Eclipses and earthquakes

Thursday, February 21st, 2008

In anticipation of last night’s lunar eclipse several sites were trotting out the folklore that there are more earthquakes around the time of an eclipse. It seems like an easy thing to study–graph earthquake frequency over time, see if there are more during eclipses. Eclipses occur every couple of years, more often if you consider partial eclipses and small/medium earthquakes occur daily, so someone must have doen this. Looking around the web, the Goddard Space Flight Center answered a Science Question on this very topic (here):

Earthlings can view two lunar eclipses and two solar eclipses just about every year

It’s known that the tides during a lunar eclipse aren’t significantly different than tides during a full Moon. Each is just another spring tide — the name for tides that occur when the Earth is between the Moon and the Sun. If tides don’t really differ substantially during an eclipse than during regular full Moon or new Moon phases, why should celestial positions effect the Earth’s surface or subsurface features? The answer is that they don’t.

Earthquakes and volcanic eruptions do indeed occur at times of eclipses. But records show that they occur with no greater frequency or power than on days when full Moons or new Moons occur (without eclipses), when all the planets line up on the same side of the Sun or on days when the Moon is in a crescent or gibbous phase. As special as eclipses are, they simply don’t have a known impact on any geophysical phenomena.

And just how common are earthquakes anyway?
The ASK-AN-EARTH-SCIENTIST page by the U of Hawaii Geology and Geophysics Department says:

the Earth has about ten earthquakes of greater than magnitude 5 every day


Tuesday, February 19th, 2008

Humans point. Pointing is instinctive in humans. Babies instinctively point to things and pay attention to pointing. They know it is communication. I saw this neat stuff on a Nova episode on ape learning. It mentioned that chimps don’t understand pointing. It’s strange to watch. They don’t do it instinctively and don’t understand it.

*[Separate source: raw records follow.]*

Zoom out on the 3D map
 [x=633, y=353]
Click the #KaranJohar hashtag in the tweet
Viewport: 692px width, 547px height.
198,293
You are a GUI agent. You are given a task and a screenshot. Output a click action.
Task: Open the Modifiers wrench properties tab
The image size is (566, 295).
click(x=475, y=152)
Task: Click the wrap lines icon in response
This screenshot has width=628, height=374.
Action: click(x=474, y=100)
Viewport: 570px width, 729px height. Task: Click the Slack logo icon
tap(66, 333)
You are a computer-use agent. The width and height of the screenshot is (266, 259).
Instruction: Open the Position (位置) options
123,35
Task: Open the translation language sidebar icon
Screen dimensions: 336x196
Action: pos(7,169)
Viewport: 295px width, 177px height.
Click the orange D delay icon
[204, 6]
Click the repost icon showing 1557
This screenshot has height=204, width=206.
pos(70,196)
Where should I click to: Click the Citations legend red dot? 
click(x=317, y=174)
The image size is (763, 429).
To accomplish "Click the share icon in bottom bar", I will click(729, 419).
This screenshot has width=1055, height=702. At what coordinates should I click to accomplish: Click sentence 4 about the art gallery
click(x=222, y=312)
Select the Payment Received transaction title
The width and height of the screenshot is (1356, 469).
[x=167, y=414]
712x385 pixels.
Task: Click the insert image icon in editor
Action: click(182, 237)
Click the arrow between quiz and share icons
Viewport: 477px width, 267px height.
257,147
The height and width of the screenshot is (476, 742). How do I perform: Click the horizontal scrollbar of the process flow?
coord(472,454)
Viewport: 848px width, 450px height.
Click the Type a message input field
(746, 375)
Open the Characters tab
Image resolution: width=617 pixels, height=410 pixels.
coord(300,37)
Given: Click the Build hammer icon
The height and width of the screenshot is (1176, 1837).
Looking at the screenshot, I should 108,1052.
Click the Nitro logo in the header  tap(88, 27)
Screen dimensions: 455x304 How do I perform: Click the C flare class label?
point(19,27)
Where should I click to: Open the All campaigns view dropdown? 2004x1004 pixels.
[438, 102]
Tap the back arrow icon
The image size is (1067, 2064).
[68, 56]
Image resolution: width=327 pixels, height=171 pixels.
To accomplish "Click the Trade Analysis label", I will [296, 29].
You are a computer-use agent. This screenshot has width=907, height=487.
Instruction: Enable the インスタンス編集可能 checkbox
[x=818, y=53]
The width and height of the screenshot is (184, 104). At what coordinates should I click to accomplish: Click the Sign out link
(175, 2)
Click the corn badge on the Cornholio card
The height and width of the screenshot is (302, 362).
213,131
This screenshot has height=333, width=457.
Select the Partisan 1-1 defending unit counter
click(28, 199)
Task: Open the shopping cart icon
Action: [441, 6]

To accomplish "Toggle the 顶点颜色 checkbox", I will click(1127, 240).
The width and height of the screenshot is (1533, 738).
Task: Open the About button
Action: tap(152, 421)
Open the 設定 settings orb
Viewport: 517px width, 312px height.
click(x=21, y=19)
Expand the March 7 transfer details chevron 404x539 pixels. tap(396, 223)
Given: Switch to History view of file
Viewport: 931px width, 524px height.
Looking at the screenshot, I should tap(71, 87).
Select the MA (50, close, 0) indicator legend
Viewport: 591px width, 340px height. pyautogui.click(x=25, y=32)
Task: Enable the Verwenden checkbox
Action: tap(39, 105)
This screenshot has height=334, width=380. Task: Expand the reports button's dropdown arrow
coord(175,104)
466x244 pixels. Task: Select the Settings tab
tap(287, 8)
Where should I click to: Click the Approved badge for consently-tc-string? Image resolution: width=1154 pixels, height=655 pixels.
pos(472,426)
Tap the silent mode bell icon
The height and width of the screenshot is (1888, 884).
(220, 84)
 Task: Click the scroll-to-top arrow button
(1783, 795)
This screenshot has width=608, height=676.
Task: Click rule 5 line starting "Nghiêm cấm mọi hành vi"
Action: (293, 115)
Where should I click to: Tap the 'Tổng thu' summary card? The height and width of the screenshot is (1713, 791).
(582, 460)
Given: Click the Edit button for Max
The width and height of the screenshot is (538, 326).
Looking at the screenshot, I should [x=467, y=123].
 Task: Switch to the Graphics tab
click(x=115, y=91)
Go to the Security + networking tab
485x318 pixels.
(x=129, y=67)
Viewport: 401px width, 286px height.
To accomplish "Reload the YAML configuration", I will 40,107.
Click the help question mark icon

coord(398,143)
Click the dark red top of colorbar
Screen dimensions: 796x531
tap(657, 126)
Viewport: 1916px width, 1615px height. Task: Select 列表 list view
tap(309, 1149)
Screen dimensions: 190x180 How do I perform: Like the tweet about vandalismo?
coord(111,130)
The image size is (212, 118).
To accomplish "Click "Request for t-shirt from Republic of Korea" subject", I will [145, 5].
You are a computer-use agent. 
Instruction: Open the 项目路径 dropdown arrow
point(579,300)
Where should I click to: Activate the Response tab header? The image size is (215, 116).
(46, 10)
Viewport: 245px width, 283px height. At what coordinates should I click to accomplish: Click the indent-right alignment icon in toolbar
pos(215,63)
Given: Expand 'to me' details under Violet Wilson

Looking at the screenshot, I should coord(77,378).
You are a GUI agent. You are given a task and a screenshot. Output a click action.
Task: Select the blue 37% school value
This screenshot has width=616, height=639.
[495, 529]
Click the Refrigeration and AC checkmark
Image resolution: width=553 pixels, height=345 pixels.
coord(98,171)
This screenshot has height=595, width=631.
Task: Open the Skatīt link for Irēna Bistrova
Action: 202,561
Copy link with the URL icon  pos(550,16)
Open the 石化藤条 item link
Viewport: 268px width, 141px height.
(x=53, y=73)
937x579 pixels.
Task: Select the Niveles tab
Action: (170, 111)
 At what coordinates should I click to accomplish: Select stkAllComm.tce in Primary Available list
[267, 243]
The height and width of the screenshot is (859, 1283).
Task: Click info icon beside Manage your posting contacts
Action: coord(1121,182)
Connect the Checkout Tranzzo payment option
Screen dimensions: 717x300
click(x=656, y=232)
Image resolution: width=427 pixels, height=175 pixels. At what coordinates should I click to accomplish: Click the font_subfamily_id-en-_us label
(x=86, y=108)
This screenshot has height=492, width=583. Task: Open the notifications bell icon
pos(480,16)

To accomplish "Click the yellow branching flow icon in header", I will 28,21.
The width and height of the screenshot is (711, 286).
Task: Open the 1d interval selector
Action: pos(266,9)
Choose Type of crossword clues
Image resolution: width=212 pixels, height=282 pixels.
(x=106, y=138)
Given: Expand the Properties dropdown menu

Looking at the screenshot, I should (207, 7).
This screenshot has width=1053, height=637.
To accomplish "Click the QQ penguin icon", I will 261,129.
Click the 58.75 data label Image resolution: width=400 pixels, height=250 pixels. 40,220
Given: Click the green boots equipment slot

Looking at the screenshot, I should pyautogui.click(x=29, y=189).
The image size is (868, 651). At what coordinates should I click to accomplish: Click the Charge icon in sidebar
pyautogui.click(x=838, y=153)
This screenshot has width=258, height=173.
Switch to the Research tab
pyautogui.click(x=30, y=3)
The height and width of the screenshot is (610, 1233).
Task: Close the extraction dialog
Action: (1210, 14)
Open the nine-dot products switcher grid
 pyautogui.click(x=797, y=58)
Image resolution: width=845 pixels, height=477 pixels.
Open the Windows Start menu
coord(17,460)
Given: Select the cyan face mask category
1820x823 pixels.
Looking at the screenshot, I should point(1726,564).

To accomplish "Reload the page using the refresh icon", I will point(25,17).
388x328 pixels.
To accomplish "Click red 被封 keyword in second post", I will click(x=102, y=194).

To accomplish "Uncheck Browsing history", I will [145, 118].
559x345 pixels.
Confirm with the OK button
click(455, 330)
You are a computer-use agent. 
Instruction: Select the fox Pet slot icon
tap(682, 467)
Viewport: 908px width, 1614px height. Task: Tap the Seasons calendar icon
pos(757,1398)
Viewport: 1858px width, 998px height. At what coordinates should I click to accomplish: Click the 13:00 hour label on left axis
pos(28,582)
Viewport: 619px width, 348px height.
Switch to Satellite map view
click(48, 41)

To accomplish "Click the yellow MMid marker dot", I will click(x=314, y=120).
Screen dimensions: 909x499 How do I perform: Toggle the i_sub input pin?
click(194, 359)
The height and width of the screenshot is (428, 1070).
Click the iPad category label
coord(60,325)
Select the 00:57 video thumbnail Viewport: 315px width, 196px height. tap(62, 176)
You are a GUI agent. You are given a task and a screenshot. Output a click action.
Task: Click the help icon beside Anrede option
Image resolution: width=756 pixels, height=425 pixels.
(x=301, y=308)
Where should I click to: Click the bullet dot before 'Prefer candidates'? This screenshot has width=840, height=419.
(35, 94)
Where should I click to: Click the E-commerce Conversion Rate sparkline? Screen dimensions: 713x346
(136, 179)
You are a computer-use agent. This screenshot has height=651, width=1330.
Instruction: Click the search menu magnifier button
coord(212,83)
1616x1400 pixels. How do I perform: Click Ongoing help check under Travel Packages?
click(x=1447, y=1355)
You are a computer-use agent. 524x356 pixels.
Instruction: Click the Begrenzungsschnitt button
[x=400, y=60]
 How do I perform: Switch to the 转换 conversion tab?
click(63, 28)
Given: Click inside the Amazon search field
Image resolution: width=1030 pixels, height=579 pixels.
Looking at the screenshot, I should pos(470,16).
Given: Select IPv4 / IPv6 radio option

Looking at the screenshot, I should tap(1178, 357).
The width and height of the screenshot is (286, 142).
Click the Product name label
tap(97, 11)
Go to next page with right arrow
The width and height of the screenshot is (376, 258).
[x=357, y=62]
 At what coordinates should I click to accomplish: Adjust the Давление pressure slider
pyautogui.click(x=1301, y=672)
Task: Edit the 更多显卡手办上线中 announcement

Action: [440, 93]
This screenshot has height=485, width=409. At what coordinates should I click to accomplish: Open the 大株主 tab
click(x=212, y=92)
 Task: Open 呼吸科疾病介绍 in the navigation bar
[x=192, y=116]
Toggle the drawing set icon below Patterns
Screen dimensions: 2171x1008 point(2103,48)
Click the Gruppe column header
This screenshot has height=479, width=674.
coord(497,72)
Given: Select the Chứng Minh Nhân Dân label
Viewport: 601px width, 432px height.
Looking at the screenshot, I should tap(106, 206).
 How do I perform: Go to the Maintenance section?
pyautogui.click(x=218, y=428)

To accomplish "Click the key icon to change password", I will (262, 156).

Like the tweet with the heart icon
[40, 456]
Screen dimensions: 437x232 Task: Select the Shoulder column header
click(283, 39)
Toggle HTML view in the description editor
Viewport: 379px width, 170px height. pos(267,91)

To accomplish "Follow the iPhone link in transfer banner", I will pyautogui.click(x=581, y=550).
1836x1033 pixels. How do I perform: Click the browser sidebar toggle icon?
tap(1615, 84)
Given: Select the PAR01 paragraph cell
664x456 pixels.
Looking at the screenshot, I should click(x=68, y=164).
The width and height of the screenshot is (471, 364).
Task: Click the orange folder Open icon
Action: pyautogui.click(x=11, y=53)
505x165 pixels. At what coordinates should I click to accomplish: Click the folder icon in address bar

Also, apparently we have selected dogs to understand pointing.

Idea: car pushie

Wednesday, February 13th, 2008

Have you ever had to push your car around? Very hard when it is possible at all. So let’s make a short distance car mover. Here’s one way to do it:

Put the front wheels on remote control dollies. Have one remote control work both dollies. The remote control would send two sets of signals, one for each dolly. The dollies are basically remote control cars with low speed/high torque motors and gearing.built heavily enough to carry the load.

The down side of this is that jacking each wheel would be required to put the dollies in place. Also, if the carts had roller skate sized wheels it would not be able to climb curbs.

The Kinsey Institute site

Monday, February 11th, 2008

Always fascinating, on the sexual practices of Papua New Guinea:

The Dobo, who live on a small island off the coast of the main island, live in constant fear of sorcery from their wives. Because they believe that they are particularly vulnerable during intercourse, Dobo men have to continually weigh their need for sexual gratification against the possibility of sorcery when they try to satisfy their sexual need (Davenport 1997, 126).

Much of it makes for disturbing reading. Papua New Guinea is a terrible place.